DIRECTIONS FOR THIS TASK: Among the entries below, find the lines with "agent" and copy them.

SUPPLIED RECORDS:

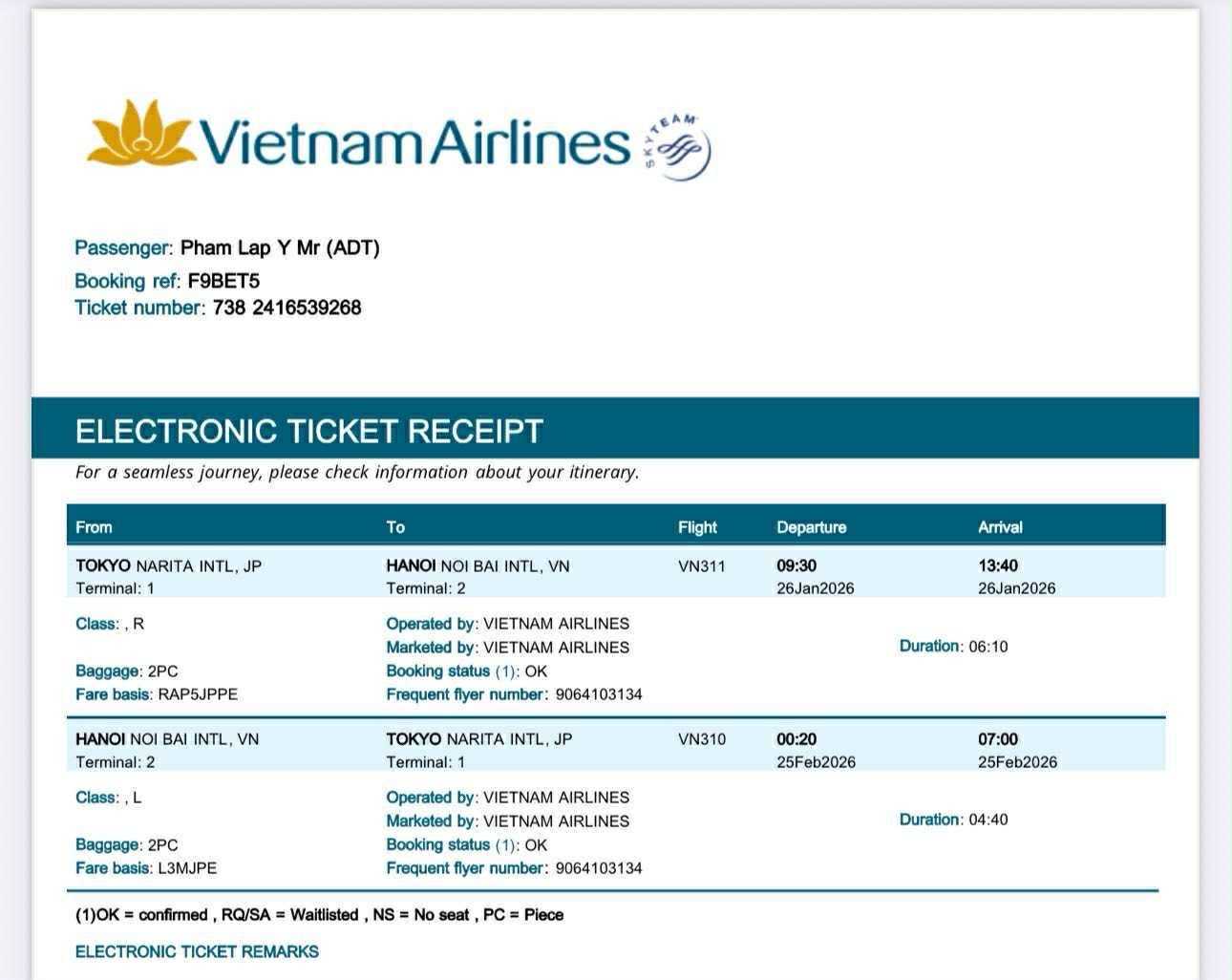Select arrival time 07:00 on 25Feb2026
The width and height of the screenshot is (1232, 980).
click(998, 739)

* * *

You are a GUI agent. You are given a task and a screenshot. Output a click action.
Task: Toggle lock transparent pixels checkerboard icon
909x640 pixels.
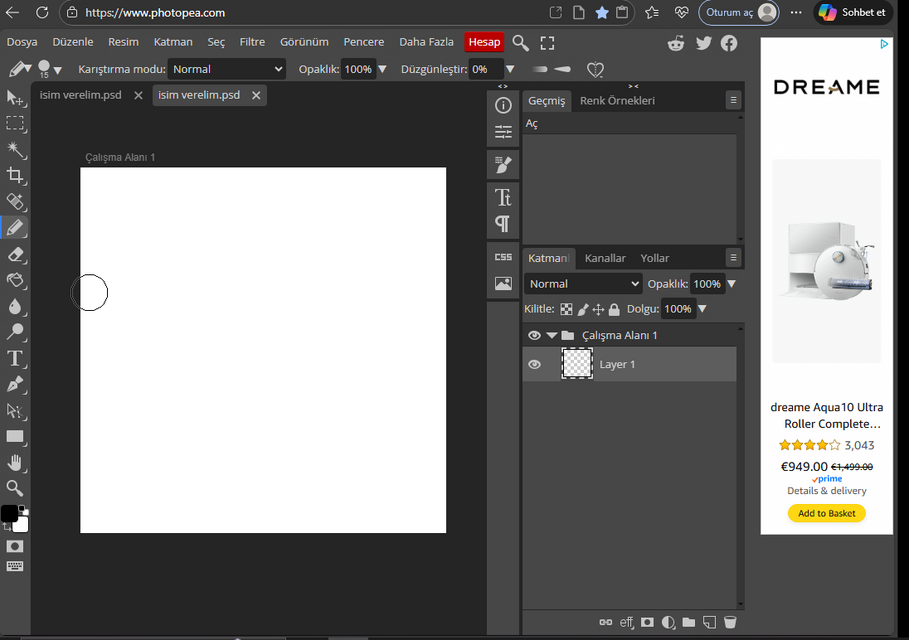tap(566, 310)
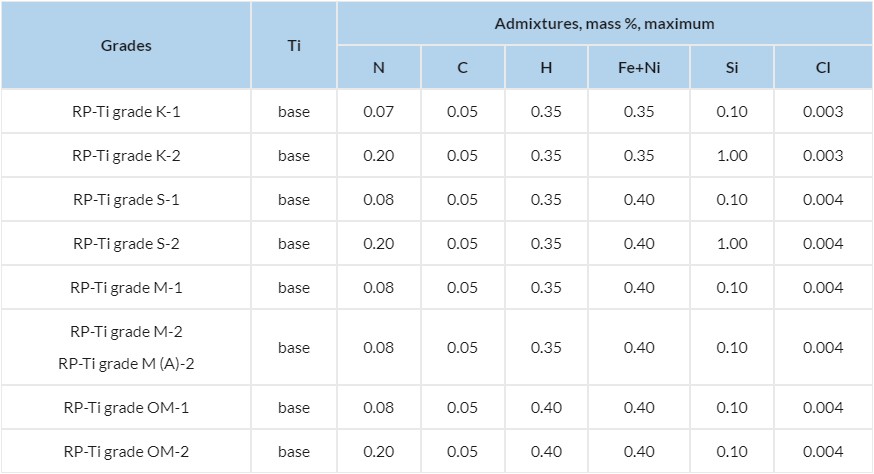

...

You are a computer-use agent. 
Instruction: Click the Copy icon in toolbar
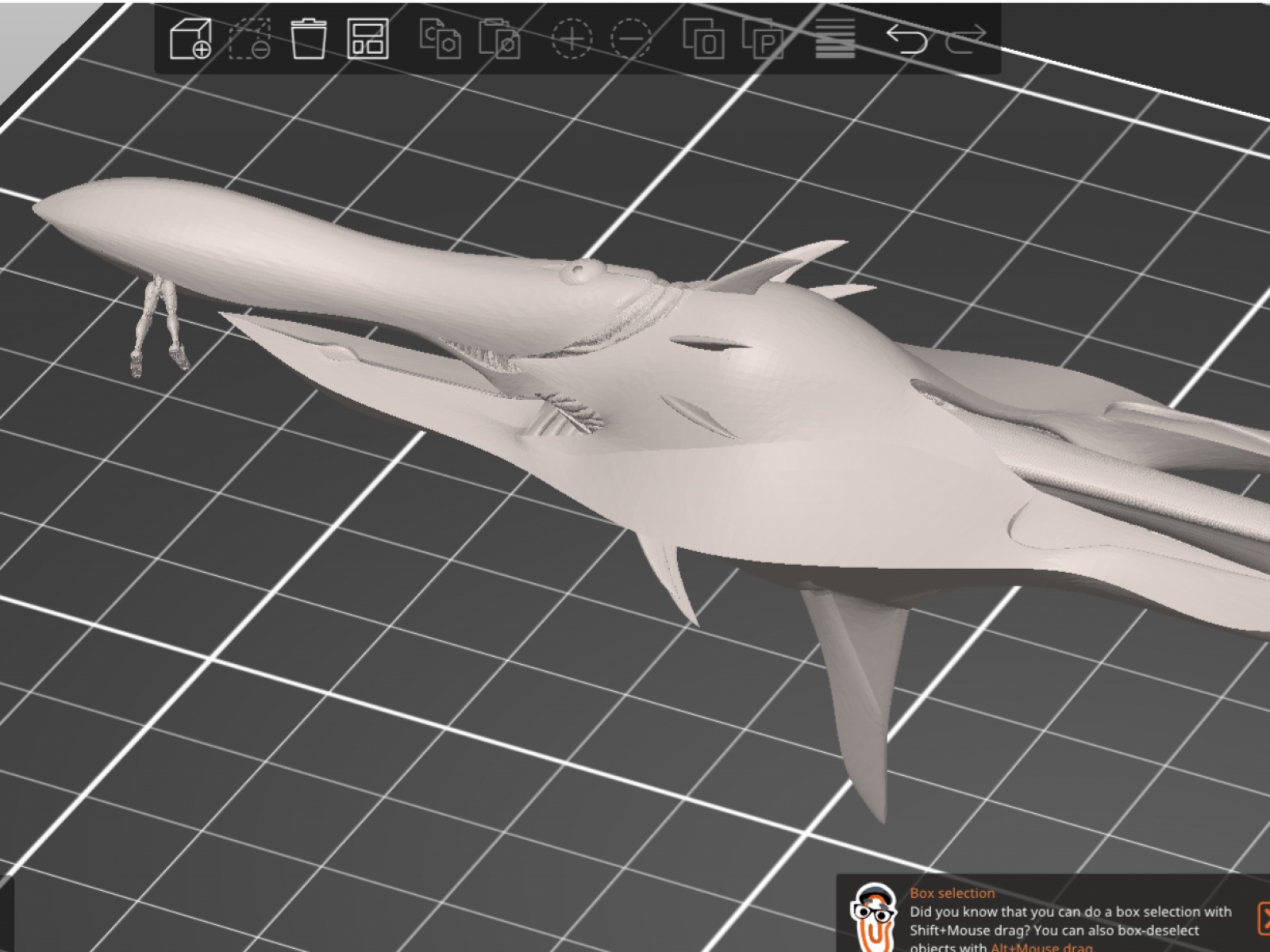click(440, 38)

WRITTEN RESPONSE:
You are a GUI agent. You are given a task and a screenshot. Output a click action.
You are a computer-use agent. 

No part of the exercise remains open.